ツクヨミ

N・Pのツクヨミのレビュー・感想・評価

N・P(2020年製作の映画)
4.3
奇抜なサイレント映像と音響編集はさながら現代のルネ・クレールか、楽しすぎる実験精神の塊。
関係者がことごとく死を遂げている小説"N・P"。翻訳家加納風見はその秘密を追っていく…
"現代のサイレント映画"と宣伝されていて密かに気になっていた本作、いざ鑑賞してみると奇抜で暴れまわる音響に面くらいつつ、固定ショットの長回しにうっとりする不可思議な魅力にどっぷり浸かっていた。

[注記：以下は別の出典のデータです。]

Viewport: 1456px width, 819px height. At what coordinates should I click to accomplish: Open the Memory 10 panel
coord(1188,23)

まず今作はセリフが音を出さないサイレント映画になっており、さも往年のサイレント映画みたくわざわざセリフや解説のみの画面が挿入されるスタイルになっている。しかしそれだけではなくさながら海外映画を見る時の字幕を映像に表出するスタイルもあり、サイレント映画としては新しく現代的なのがすごい。
そして今作はサイレント映画だが音響が存在し、シーンによって環境音や人間の行動音が響くのがかなり前衛的。この手法はルネ・クレール監督の"巴里の屋根の下"に酷似しているが、今作はそれを上回る奇抜でサイレント映画に更なる進化を生み出したかもしれない。最初は映像に一つの音しか存在しない場面に、シーンが積み重なってゆくにつれ音が増えたり消えたりしていく。それにルネ・クレールさながらの映像の中で登場人物が起こした行動がスイッチとなり、音響に変化を起こすスタイルがめちゃくちゃ面白い。実験精神が最高に楽しい作品だった。

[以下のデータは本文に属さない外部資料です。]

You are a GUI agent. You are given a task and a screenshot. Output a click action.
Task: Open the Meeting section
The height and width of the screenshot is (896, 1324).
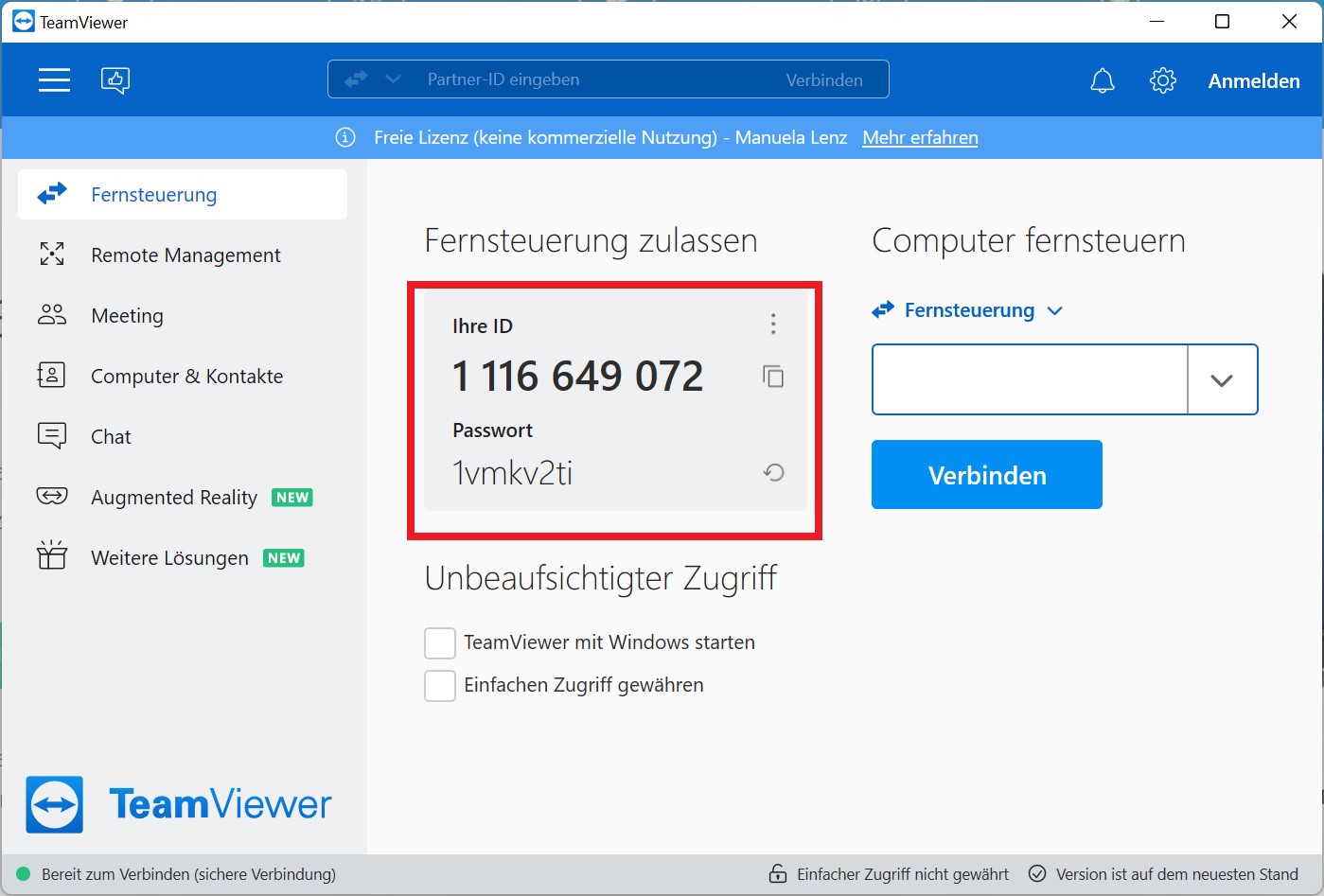click(x=127, y=316)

そして今作は最近記憶に新しい"春原さんのうた"よろしく、基本固定ショットによる構図美が最高で長回しのうっとり感も素晴らしい。現代の小津安二郎と言いたいが、たまに移動するカメラワークもありそこまでは言えないか。しかし本当に素敵なショットの連続が良いし、たまにサスペンスのようなえぐい怖さと音響がでるギャップにもびっくり。なんと奇抜で前衛なのだろうか。またラストのエンドロールまで奇抜さがびっちり、最後まで口があんぐりでこれはシャンタル・アケルマン監督の要素もあるかもなと感じたエンドロール。誠に現代のサイレント映画は革新的で奇抜.前衛なる面白さを見せてくれた。